__PASSAGE GIVEN__.
Thursday, 18 December 2025

Heavy Is the Head: Dhurandhar and the Discomfort It Refuses to Resolve

I did not walk into Dhurandhar curious about box office numbers, controversies, bans, or counter-opinions. All of that arrives later anyway, whether you invite it or not. I walked in with something quieter. A question I did not know how to phrase yet.

Some films announce themselves loudly. They demand allegiance, applause, and agreement. But Dhurandhar does not ask. It confronts. And confrontation is a different kind of intimacy.

The film is three and a half hours long. You feel it. Not as fatigue, but as weight. Dhurandhar does not rush you through its world. It insists you sit with it. With its chapters. With its pauses. With its certainties. It is structured deliberately, broken into segments that feel almost literary, each chapter tightening the emotional screws just a little more. When the final chapter arrives, titled Et Tu, Brute?, it feels earned rather than clever. A question mark hanging over loyalty, betrayal, and history itself. Also, a subtle nod to Shakespeare (IYKYK)!

Today, days later, I remember the theatre more than the trailer. The stillness before the screen lit up. The faint shuffling that stops when people realise this is not going to be an easy watch, right from the first scene. A collective bracing. That moment always tells you more than the opening credits.

There is something unsettling about films that refuse to be just entertainment. They don’t let you lean back fully. They don’t allow detachment. You are pulled into proximity with things you would otherwise prefer to keep at arm’s length. History. Violence. Loyalty. Fear. And the uncomfortable ways these things overlap.

Dhurandhar lives there.

dhurandhar poster

What struck me early on was the tone of this espionage thriller. Not the scale. Not the action. The tone. There is a heaviness that does not come from background score or dialogue alone. It comes from intention. The film knows exactly what it wants to evoke, and it does not soften the edges to make itself more palatable.

This is not a film interested in neutrality.

And that, in itself, is worth sitting with.

Ranveer Singh’s performance has been spoken about enough, so I will not rehearse adjectives. What stayed with me was not the intensity but the control. The restraint underneath the ferocity. The sense that the character is always a step away from unravelling, yet never fully allowed to. That tension is exhausting to watch. It is meant to be.

But the film is not held together by one performance alone. It is held together by a shared understanding of silence. The pauses. The looks that linger too long. The moments where nothing is explained because explanation would dilute impact. And the chemistry between, surprisingly, all the main faces.

Akshaye Khanna, currently and rightfully termed the legend, brings something rarer. He does not demand attention. He commands it quietly. There is a sharpness in his performance, a precision that feels almost surgical. Every word feels weighed. Rahman Dakait feels like someone who has seen empires rearrange themselves around him and learned to remain indispensable to all of them. Khanna plays him not as a criminal, but as a historian of violence. 


Arjun Rampal carries his character, Major Iqbal, with a bruised masculinity that feels lived-in. There is fatigue in his eyes, scars on his face, and history in his shoulders. He represents the kind of man who has been tested too many times to become what he is.

__SOURCE EXCERPT__.

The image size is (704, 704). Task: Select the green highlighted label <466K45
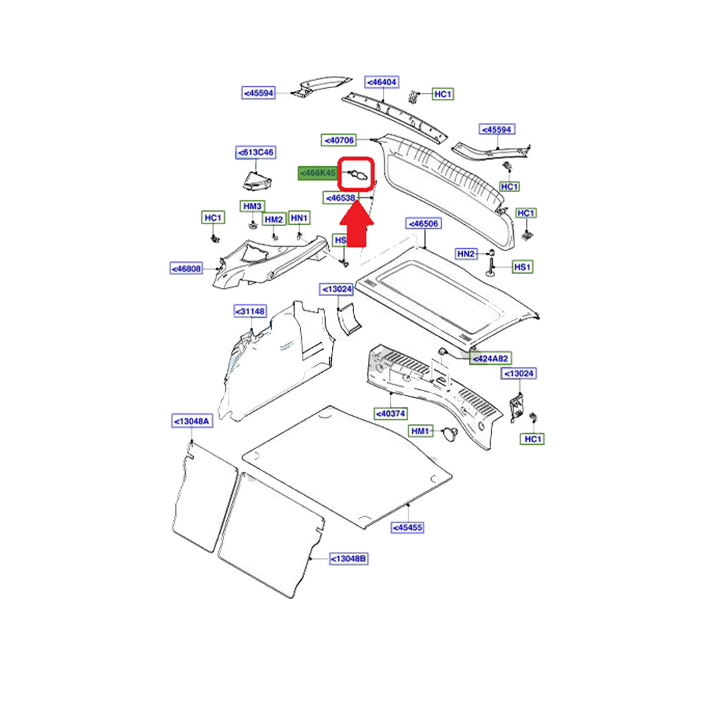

__WRITTEN TASK__. Repeat the part of the Dhurandhar review that starts with "What struck me" and goes on through "interested in neutrality.", word for word.

__RESULT FOR THIS TASK__.
What struck me early on was the tone of this espionage thriller. Not the scale. Not the action. The tone. There is a heaviness that does not come from background score or dialogue alone. It comes from intention. The film knows exactly what it wants to evoke, and it does not soften the edges to make itself more palatable.

This is not a film interested in neutrality.